The House Agriculture Committee began a series of hearings in advance of writing legislation to reauthorize the Commodity Futures Trading Commission (CFTC). The agency's statutory authorization expires at the end of the fiscal year.
Opening Statement of Chairman Lucas at Commodity Futures Trading Commission 2012 Agenda Public Hearing
Tamara Hinton, 202.225.0184
Good morning, and thank you all for being here. Today’s hearing will focus on the Commodity Futures Trading Commission (CFTC) agenda for the upcoming year. I’d like to thank Chairman Gensler for joining us to share his perspective.
This is a timely hearing, as the CFTC is facing a number of issues of concern to our constituents.
First and foremost on the CFTC’s agenda for the coming year must be its investigation into the collapse of MF Global and its missing customer funds.
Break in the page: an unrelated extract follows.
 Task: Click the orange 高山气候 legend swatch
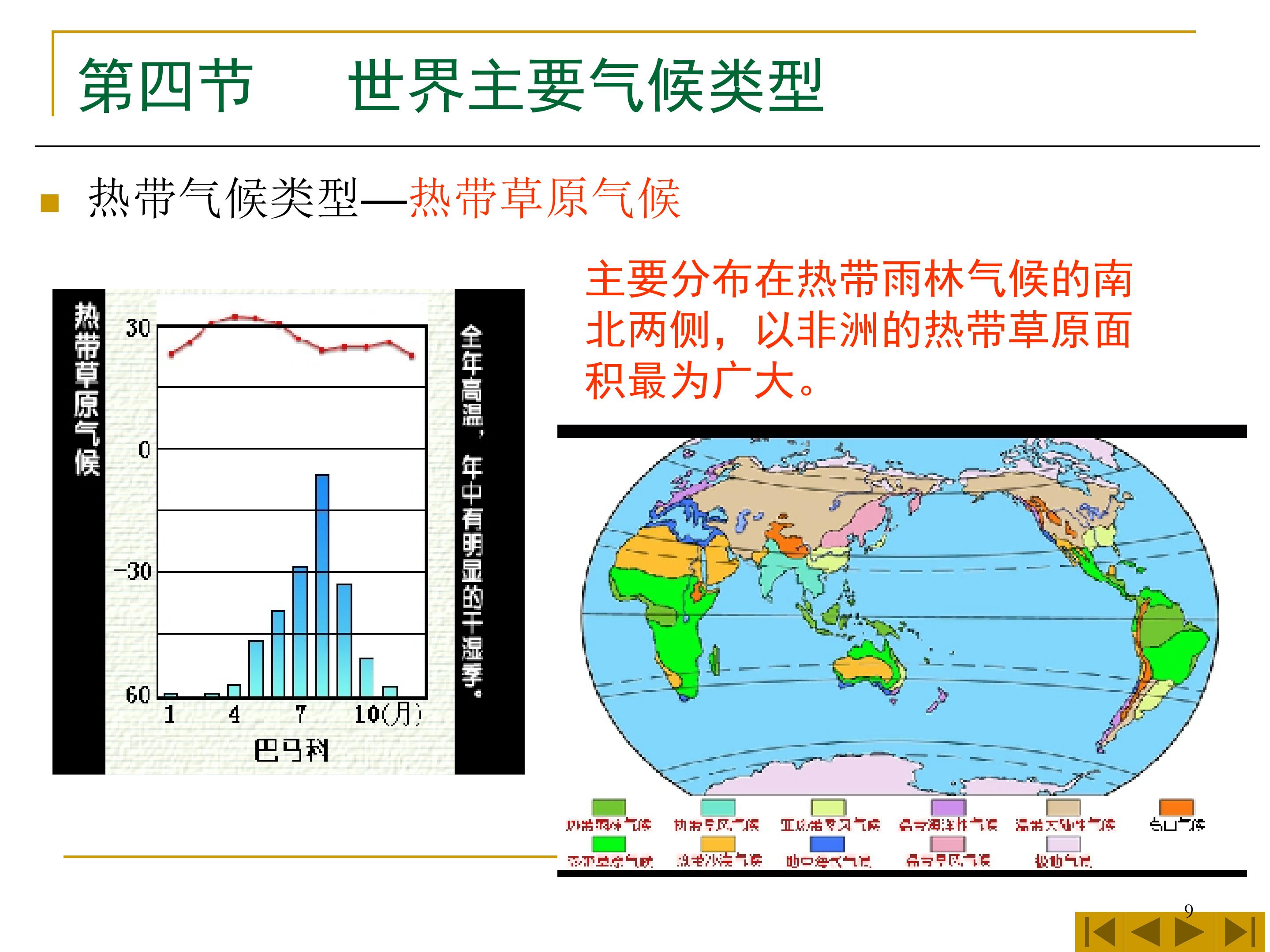pos(1177,808)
Thousands of customers have yet to receive nearly 30 percent of the funds that MF Global should have held in segregated accounts.
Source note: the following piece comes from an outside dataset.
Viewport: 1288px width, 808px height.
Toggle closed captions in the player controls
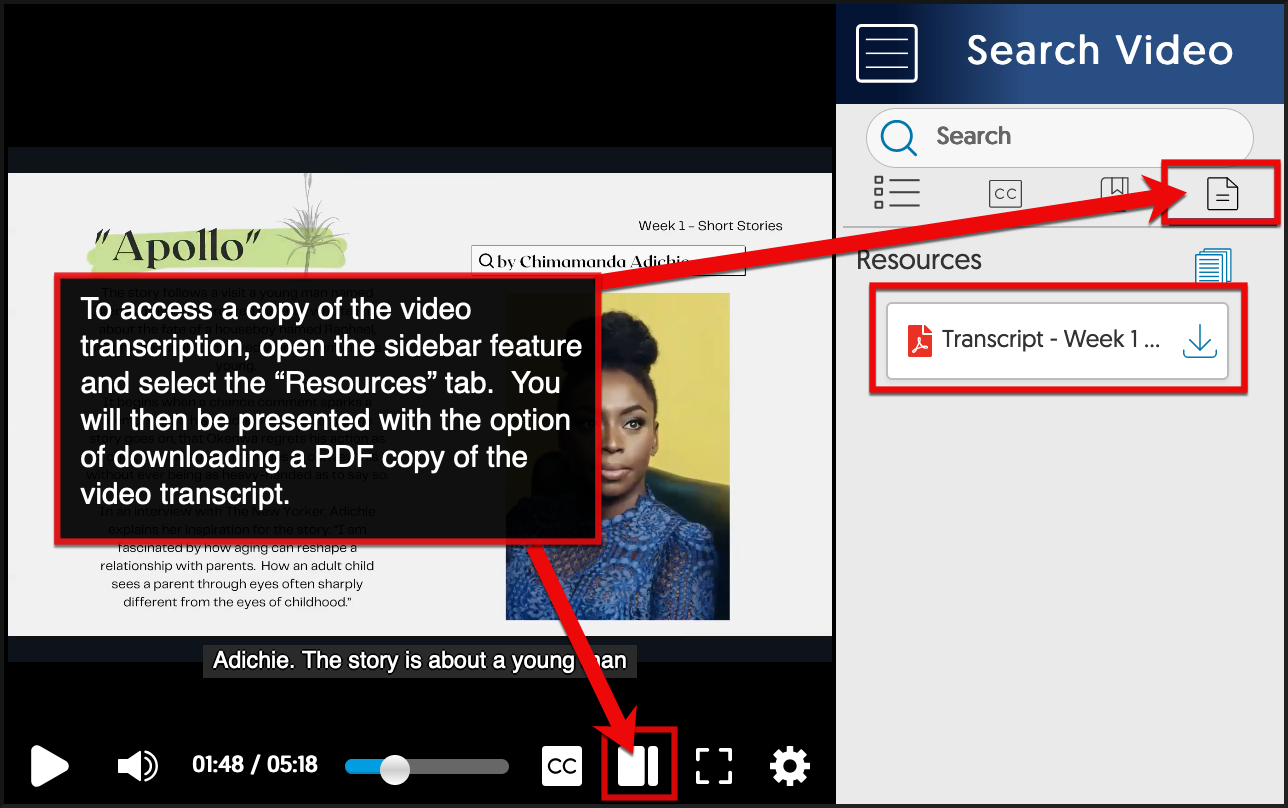[561, 766]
While I commend the Trustee for working quickly to trace the thousands of complex transactions that occurred during MF Global’s final days, the fact remains that many customers have not yet been made whole.
Farmers and ranchers across the country continue to face hardships because of their missing funds, and have lost confidence in the futures system.
This raises several key questions about customer protections in place, and the CFTC’s role in futures markets.
Although the CFTC has gained new authorities over the swaps market under the Dodd-Frank Act, the MF Global collapse demonstrates the importance of CFTC’s oversight responsibilities in futures markets.
In addition to our concerns about MF Global customer funds, we also must address the Dodd-Frank rulemaking process. As the CFTC nears the half-way mark in completing the dozens of regulations required by Dodd-Frank, I remain concerned about the breadth of the proposals.
Instead of focusing resources on the entities and activities that pose the most significant risks to our financial system, the CFTC is casting a wide net that could needlessly catch end-users.
For example, for months we have been assured by Chairman Gensler that the swap dealer definition would not result in unnecessary registration of end-users, which Congress never intended to fall within the swap dealer category.
However, as the Commission neared consideration of the rule last week, end-users were frantically seeking clarification that their hedging activities would not be classified as swap dealing.
This doesn’t make sense, because Congress never intended for hedging to be considered swap dealing.
Additionally, the CFTC has yet to propose a rule that will clarify the scope of its new regulations for activities that occur outside our borders—what we refer to as extra-territoriality.
There is a long-standing precedent by both the CFTC and the prudential regulators to defer to foreign regulatory authorities in matters concerning foreign entities and transactions.
Expanding the reach of Dodd-Frank into activities conducted outside our borders not only ignores principles of international law, but it spreads our agencies and resources too thin. It also threatens the international coordination required for global financial reform as envisioned by the G20.
Additionally, the lack of clarification on the territorial scope of regulations has made it incredibly difficult for market participants to prepare for compliance.
The confusion over the swap dealer definition and the foreign scope of regulations are just two examples of the many issues on which the CFTC has failed to deliver concrete answers or policy solutions. Our constituents need more than empty reassurances.
Most of these concerns are rooted in an issue that we have discussed for more than a year now—the need for strong and robust economic analysis.
The Economist recently highlighted the Obama administration’s tendency to overstate the benefits of regulation while underestimating the costs. That has certainly been apparent in the Dodd-Frank rulemaking.
At a public meeting recently, CFTC staffers admitted they simply had not calculated the costs and benefits of a rule governing internal business conduct standards. They could not provide substantive analysis for the conclusions they drew about how that rule would impact our economy. That’s unacceptable.
Even if the CFTC was attempting to conduct economic analyses of Dodd-Frank regulations, it would be difficult given the lack of clarity about which organizations will be affected by each rule.
Making policy without regard for the economic consequences is a luxury we cannot afford even in the strongest economy. We certainly cannot afford it now.
I look forward to hearing Chairman Gensler’s agenda for 2012, but more than that, I look forward to a time when we can guarantee our constituents that they will not be overburdened by regulations that were not intended for them.